Changing Meaning of Histories

One of the most interesting phenomena of history is its ability to change meaning for those in the present. History is not a fixed set of facts but is interpretation – which is always subject to modern-day biases, concerns and politics.

For instance! Take the example of Glenn Beck. In a speech to the Conservative Political Action Committee in February 2010, he quoted the words of Teddy Roosevelt, a much-admired Republican president. But Beck turned Roosevelt’s progressivism on its head, rejecting what was formerly a treasured part of Republican history.

“‘We grudge no man a fortune in civil life if it’s honorably obtained and well spent. . . so long as the gaining represents benefit to the community.’

Is this what the Republican Party stands for? It’s big government, it’s a socialist utopia and we need to address it as if it is a cancer… this is the cancer that’s eating at America.”
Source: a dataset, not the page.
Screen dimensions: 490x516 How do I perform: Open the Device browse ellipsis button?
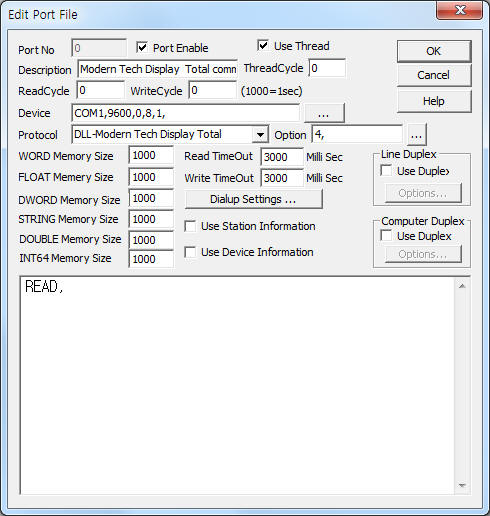click(x=324, y=113)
Laugh at this though we might, and for all its crudeness, Beck is proposing a pretty radical interpretation. Teddy Roosevelt is so well ensconced in American history that we blew up a mountain in his image. But Beck rejects all that for reasons well-known: he is feeding and feeding off of the current populist (well, in some places anyway) climate against “big government.”

Thirty years ago, a similar process was happening in Howard Zinn’s A People’s History of the United States. One does not normally think of radical, perspective-changing writing in a text-book, but Zinn does it by shifting the focus from the great men of American history to the underclasses – it is a bottom-up history rather than top-down. The first page gives us insight into what lies in store for the reader.
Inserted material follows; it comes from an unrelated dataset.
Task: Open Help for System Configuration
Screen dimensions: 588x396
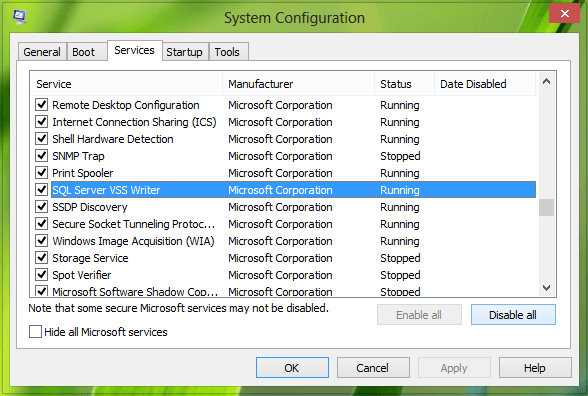Action: pyautogui.click(x=535, y=368)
Arawak men and women, naked, tawny, and full of wonder, emerged from their villages onto the island’s beaches and swam out to get a closer look at the strange big boat. When Columbus and his sailors came ashore, carrying swords, speaking oddly, the Arawaks ran to greet them, brought them food, water, gifts. He later wrote of this in his log:

“They… brought us parrots and balls of cotton and spears and many other things, which they exchanged for the glass beads and hawks’ bells. They willingly traded everything they owned…. They were well-built, with good bodies and handsome features…. They do not bear arms, and do not know them, for I showed them a sword, and they took it by the edge and cut themselves out of ignorance. They have no iron. Their spears are made of cane…. They would make fine servants…. With fifty men we could subjugate them all and make them do whatever we want.”

These Arawaks of the Bahama Islands were much like Indians on the mainland, who were remarkable (European observers were to say again and again) for their hospitality, their belief in sharing. These traits did not stand out in the Europe of the Renaissance, dominated as it was by the religion of popes, the government of kings, the frenzy for money that marked Western civilization and its first messenger to the Americas, Christopher Columbus.

It’s an interesting story which to lay as the foundation for a history of the United States. Christopher Columbus, of course, is well-known for having “discovered” America. But work on Norse archaeology and sagas reveals that they had been in the “New World” almost 500 years before Columbus. And he really only landed on a few Caribbean islands, and certainly not anything that is the United States today. And the United States did not even exist as a concept in 1492! So how did Columbus become the progenitor of the unjust American society Zinn perceived in his own day?

What is striking is that Zinn’s account, at least on this first page, does not really alter the basic structure of the Columbus narrative in any major way. Columbus is still the representative of Europe, meeting America for the first time. Natives are always good, always victims, always passive in this history. Here they are particularly communistic (in the commune way, not in the Stalin way). The meaning has changed, but the story has retained its significance.